=== Begin Enclosure ===

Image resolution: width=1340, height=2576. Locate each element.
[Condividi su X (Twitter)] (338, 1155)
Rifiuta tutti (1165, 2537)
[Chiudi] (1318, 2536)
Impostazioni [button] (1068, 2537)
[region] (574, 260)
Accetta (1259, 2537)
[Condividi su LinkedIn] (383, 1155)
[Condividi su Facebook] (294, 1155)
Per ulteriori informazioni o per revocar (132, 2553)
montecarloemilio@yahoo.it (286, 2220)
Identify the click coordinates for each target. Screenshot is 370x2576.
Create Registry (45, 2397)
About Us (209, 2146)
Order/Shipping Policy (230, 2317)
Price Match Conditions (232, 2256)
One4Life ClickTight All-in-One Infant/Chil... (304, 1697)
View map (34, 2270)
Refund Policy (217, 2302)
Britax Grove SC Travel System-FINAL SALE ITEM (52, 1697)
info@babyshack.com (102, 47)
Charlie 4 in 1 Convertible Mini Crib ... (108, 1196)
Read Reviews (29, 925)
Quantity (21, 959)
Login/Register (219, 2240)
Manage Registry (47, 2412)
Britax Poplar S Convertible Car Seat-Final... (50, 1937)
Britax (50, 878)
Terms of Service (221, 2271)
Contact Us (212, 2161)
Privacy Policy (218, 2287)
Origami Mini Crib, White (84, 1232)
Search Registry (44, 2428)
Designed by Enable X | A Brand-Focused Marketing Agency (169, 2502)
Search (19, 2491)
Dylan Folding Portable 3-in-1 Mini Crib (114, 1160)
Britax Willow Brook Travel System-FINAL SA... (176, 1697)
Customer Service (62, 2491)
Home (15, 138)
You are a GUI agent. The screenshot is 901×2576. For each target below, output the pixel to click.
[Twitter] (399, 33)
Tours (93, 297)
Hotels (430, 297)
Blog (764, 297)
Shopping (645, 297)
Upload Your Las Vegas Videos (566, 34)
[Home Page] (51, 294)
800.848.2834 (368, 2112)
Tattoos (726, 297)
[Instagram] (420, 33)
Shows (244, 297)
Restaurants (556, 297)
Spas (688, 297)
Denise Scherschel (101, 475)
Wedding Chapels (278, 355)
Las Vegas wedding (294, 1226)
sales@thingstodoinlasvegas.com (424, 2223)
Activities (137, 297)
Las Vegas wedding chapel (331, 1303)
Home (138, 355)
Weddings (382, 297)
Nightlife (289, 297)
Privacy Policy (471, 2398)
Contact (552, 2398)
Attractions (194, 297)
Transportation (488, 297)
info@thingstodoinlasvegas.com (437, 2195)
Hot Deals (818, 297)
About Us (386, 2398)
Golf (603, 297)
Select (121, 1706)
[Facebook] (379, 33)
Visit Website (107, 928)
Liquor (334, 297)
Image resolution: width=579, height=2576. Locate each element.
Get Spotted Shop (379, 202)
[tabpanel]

=== End Enclosure ===

WHAT THIS TASK INVOLVES: Copy out the lines above exactly, beginning at the one that contains "Rifiuta tutti (1165, 2537)" and ending at the one that contains "montecarloemilio@yahoo.it (286, 2220)".

WRITTEN SOLUTION:
Rifiuta tutti (1165, 2537)
[Chiudi] (1318, 2536)
Impostazioni [button] (1068, 2537)
[region] (574, 260)
Accetta (1259, 2537)
[Condividi su LinkedIn] (383, 1155)
[Condividi su Facebook] (294, 1155)
Per ulteriori informazioni o per revocar (132, 2553)
montecarloemilio@yahoo.it (286, 2220)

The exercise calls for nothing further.